The precautions are as follows:
- Don’t bend the hip more than 90 degrees.
- Don’t cross the operated leg over the other leg.
- Don’t turn the operated leg inward (pigeon-toed).
The Allen Cognitive Levels can be used to help identify those who are “good” candidates are people who can generalize the total hip precautions to everyday activities. Those who are “poor” candidates include individuals who are non-compliant, have histories of alcohol or drug abuse, and/or have dementia.
We studied 26 patients over the past 2 years who underwent total hip replacements (THR’)s. Our results are as follows:
- Anyone with a score of 4.4 or lower had a 100% dislocation (5/26).
- Anyone with a score of 4.7,4.8, and 5.0 had a 44% chance of dislocation (4/26).
- Anyone with a score if 5.2 or better had a 100% success rate(17/26).
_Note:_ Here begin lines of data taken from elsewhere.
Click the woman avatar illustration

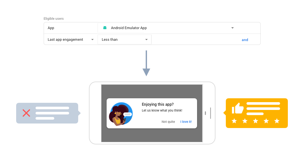click(x=121, y=113)
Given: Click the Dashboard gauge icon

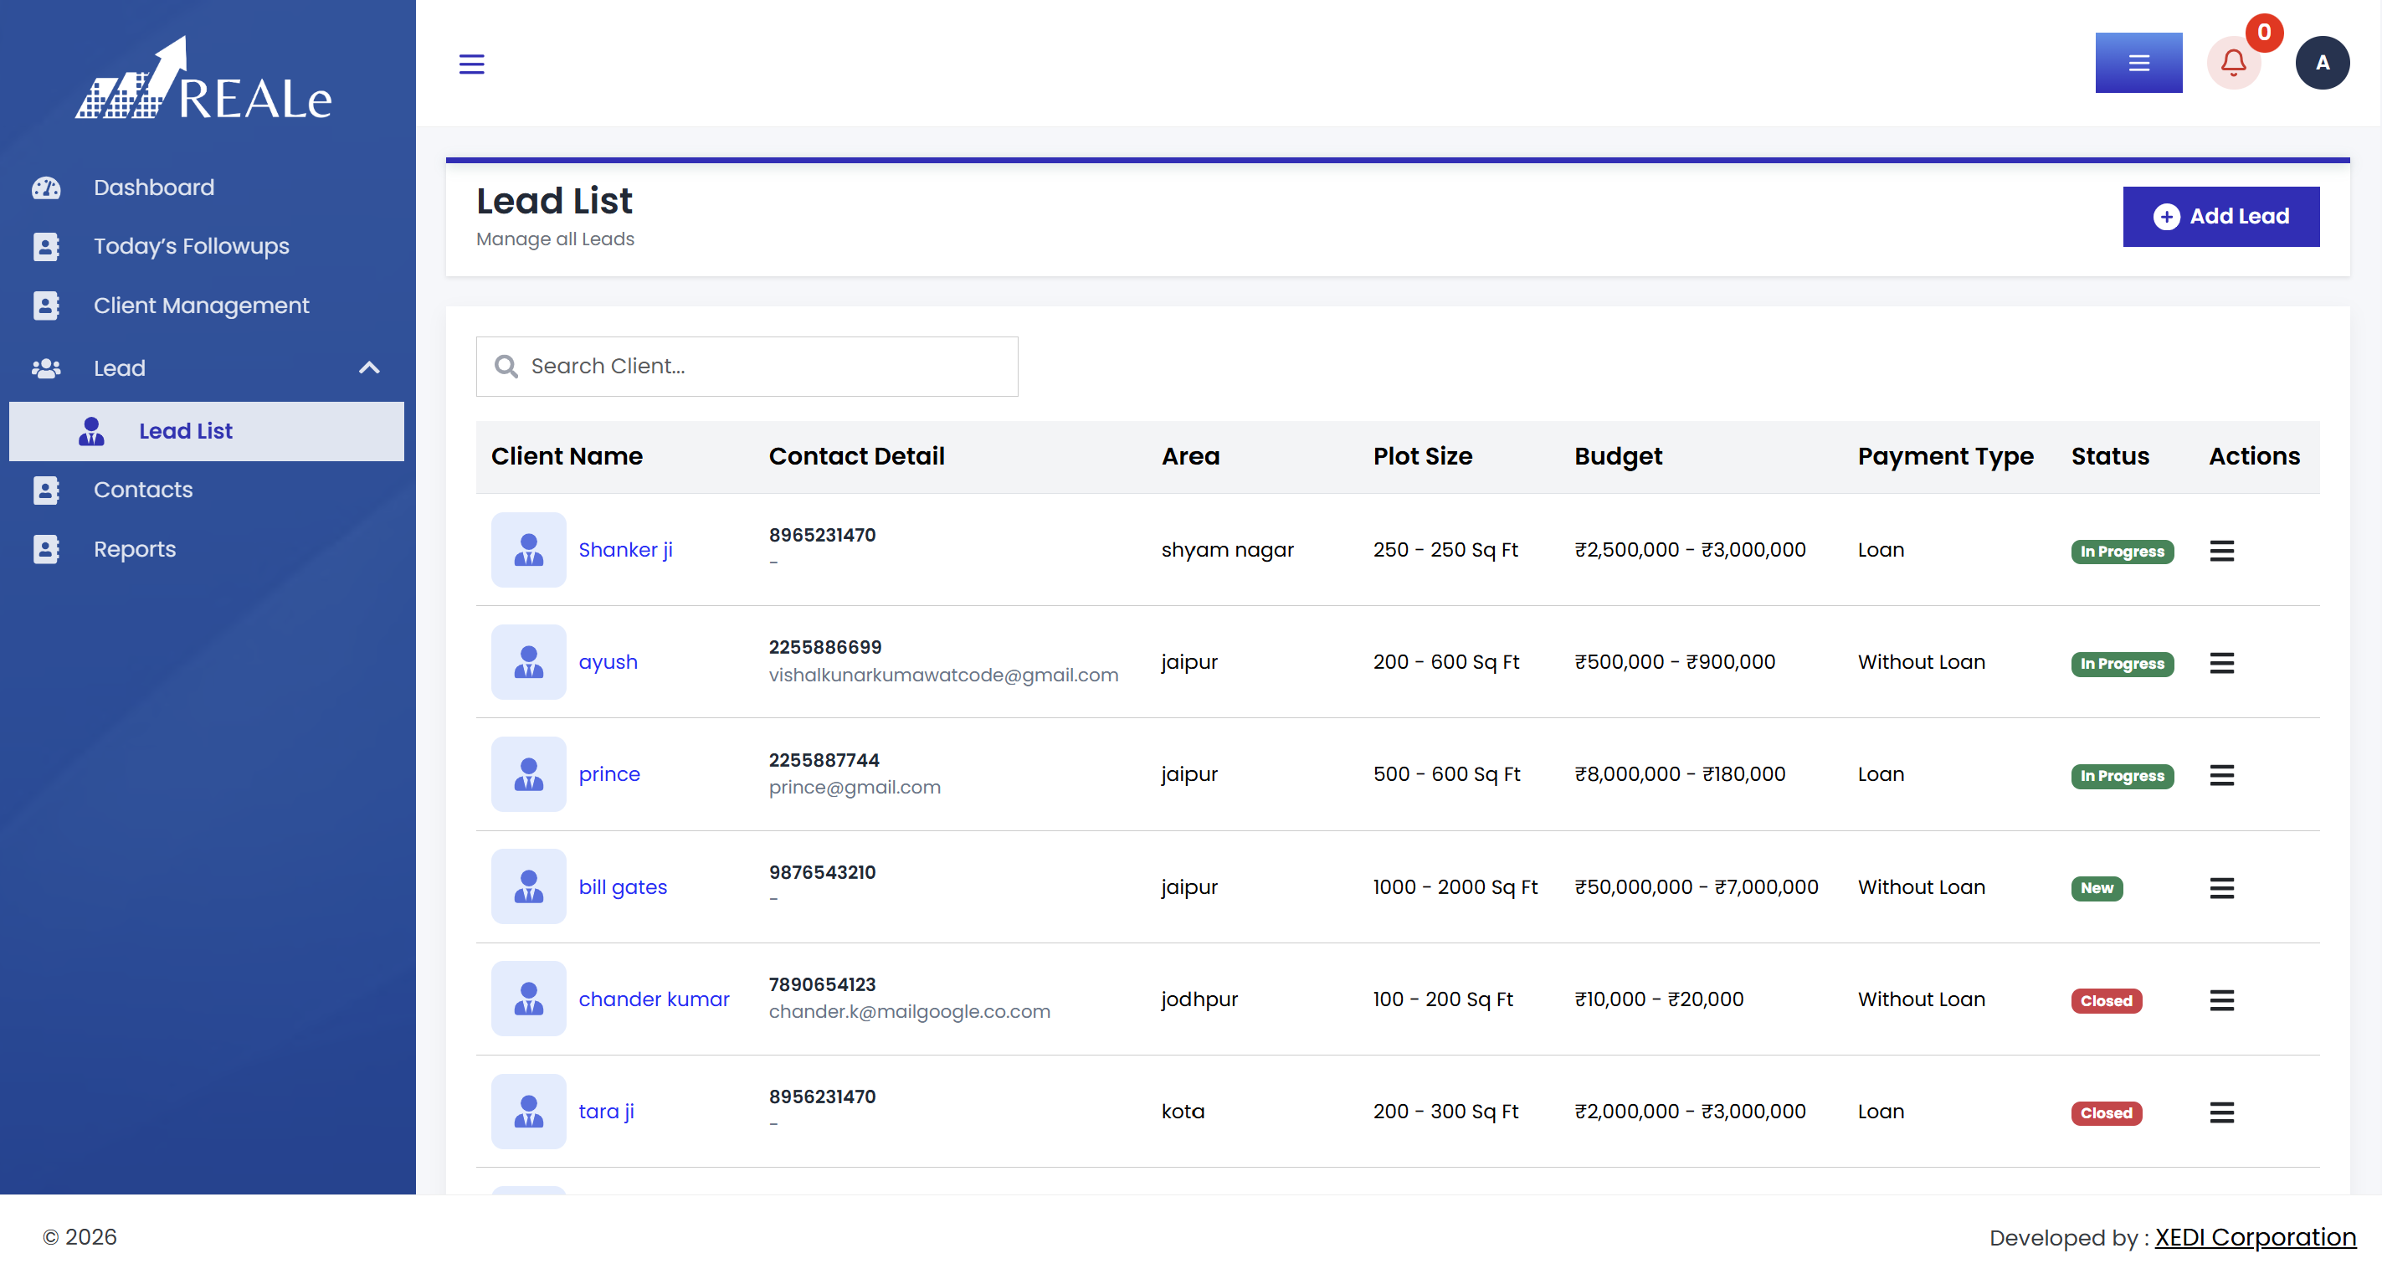Looking at the screenshot, I should click(46, 188).
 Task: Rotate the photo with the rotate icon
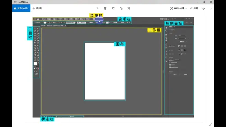pyautogui.click(x=121, y=8)
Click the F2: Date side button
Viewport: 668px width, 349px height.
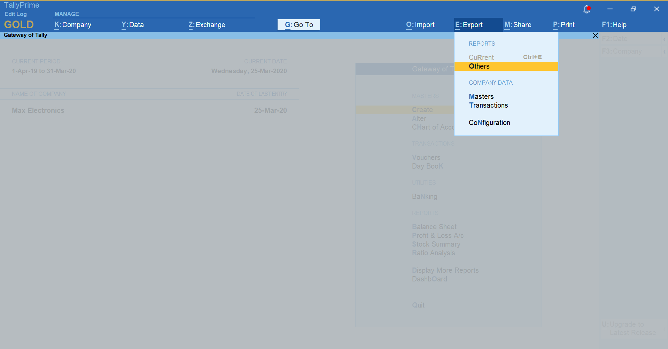click(615, 39)
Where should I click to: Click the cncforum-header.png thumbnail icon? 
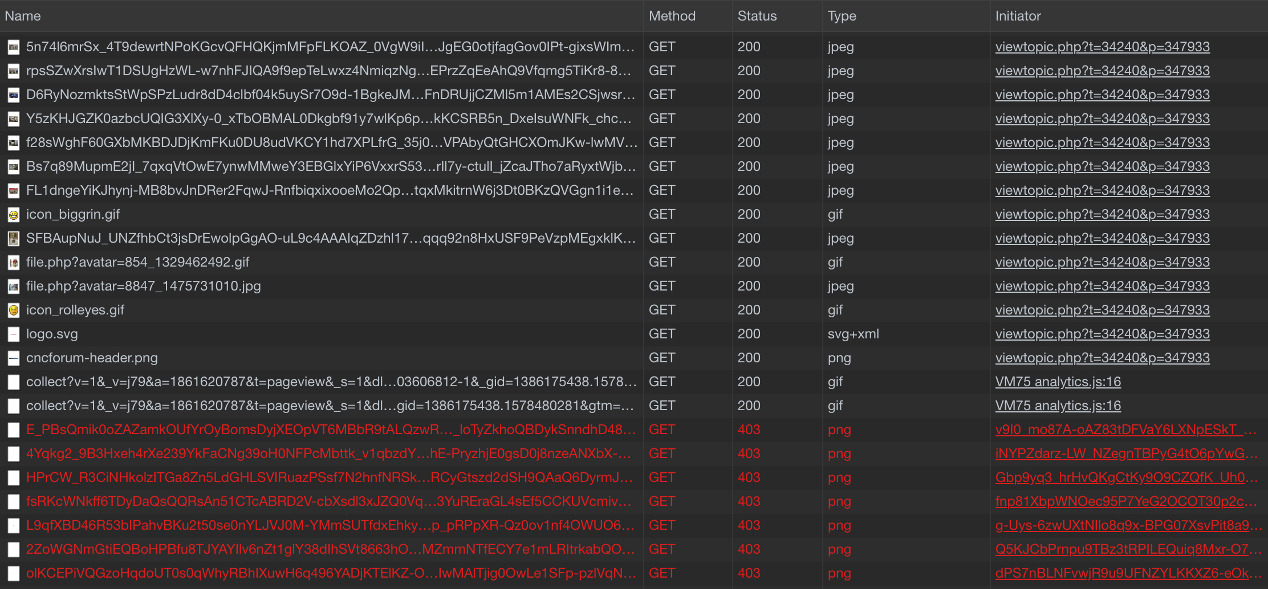pyautogui.click(x=14, y=358)
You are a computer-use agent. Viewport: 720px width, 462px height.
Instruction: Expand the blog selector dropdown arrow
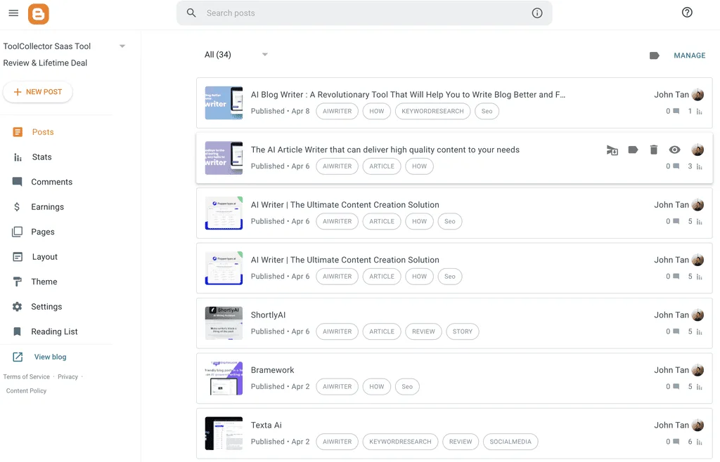(x=122, y=46)
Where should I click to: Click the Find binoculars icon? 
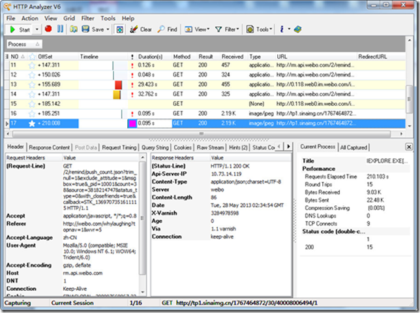click(162, 29)
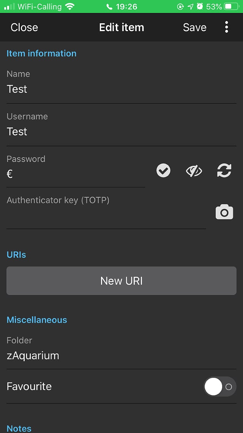Check if password has been exposed
Screen dimensions: 243x433
163,171
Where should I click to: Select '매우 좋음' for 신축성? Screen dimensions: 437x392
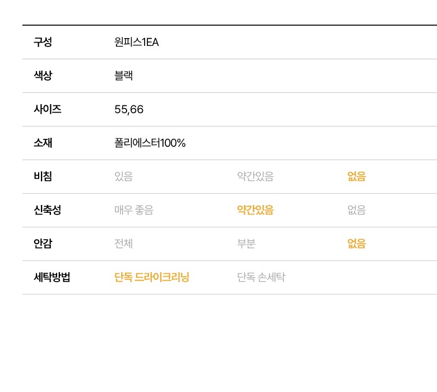(x=133, y=210)
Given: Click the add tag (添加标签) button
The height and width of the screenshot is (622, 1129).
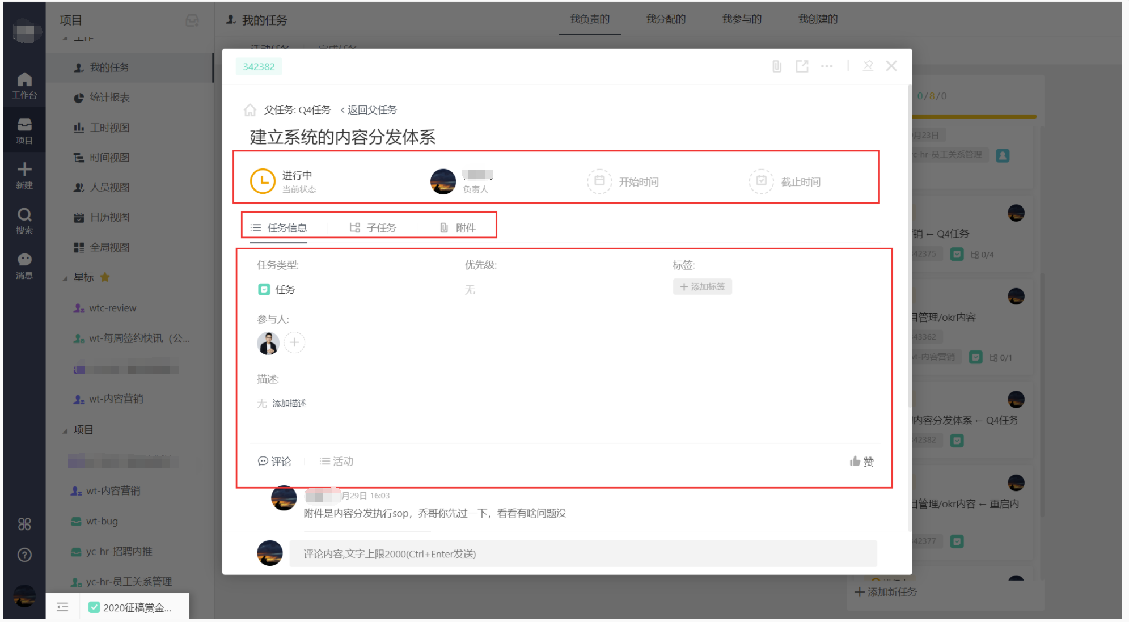Looking at the screenshot, I should click(x=702, y=287).
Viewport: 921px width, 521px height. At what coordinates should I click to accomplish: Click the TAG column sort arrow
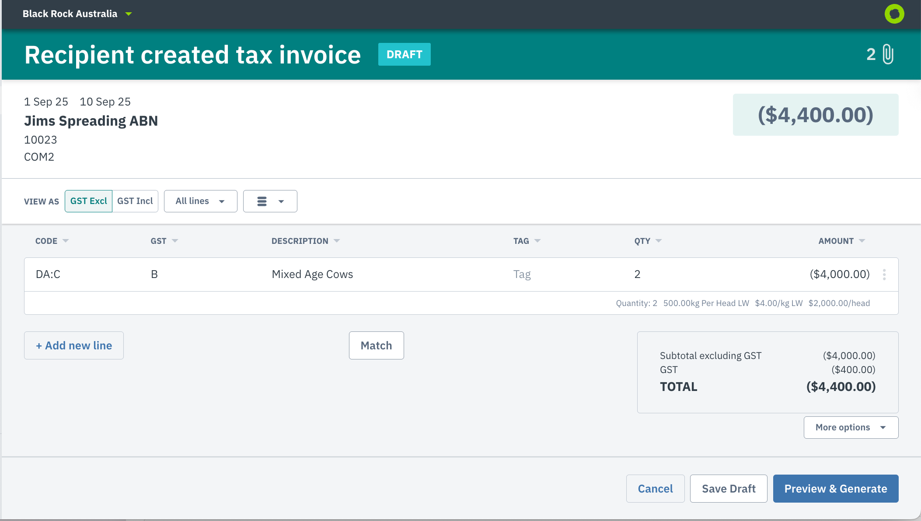click(x=537, y=241)
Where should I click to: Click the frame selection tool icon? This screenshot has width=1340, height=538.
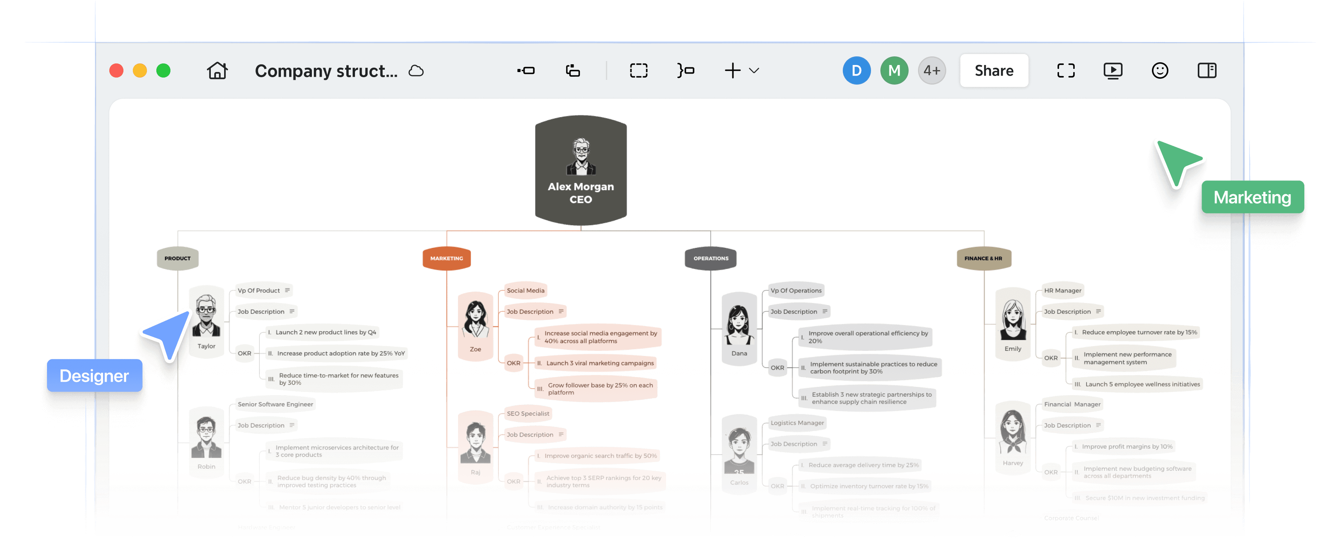coord(639,70)
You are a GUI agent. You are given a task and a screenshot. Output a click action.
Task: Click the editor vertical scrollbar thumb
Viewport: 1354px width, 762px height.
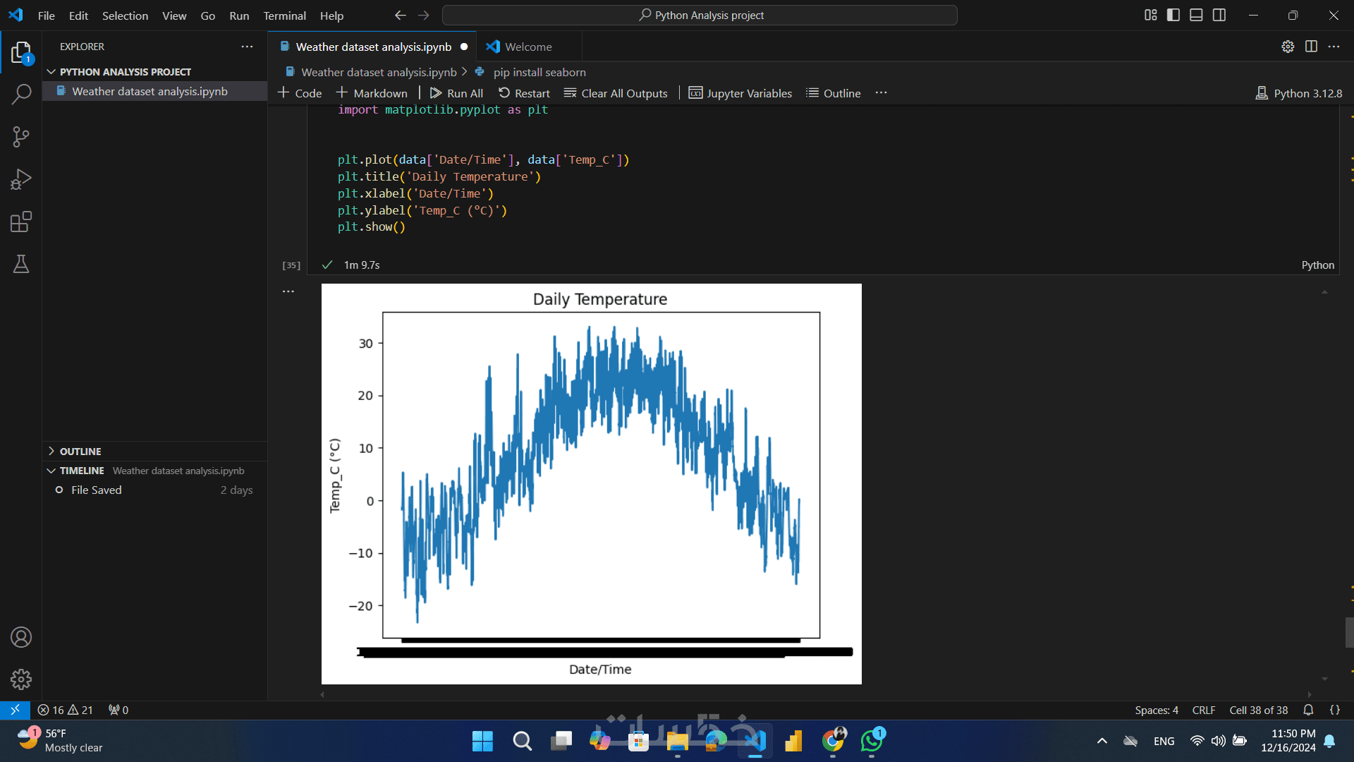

The standard education for every patient is verbal cueing, written materials, and videos. For patients we suspected of being at risk (score 4.4 or lower), we modified the post-op treatment in an attempt to prevent dislocation. We tried hip spica casts, hip orthoses, made signs with the precautions, etc., however, we consistently were unsuccessful.
In conclusion, this study suggests that the ACL can be used as a preoperative cognitive screening tool to assist in identifying “good” candidates for elective total hip replacement, given the importance of cognition fir successful function outcomes. Other uses for the ACL may be in identifying patients at risk for hip fractures.”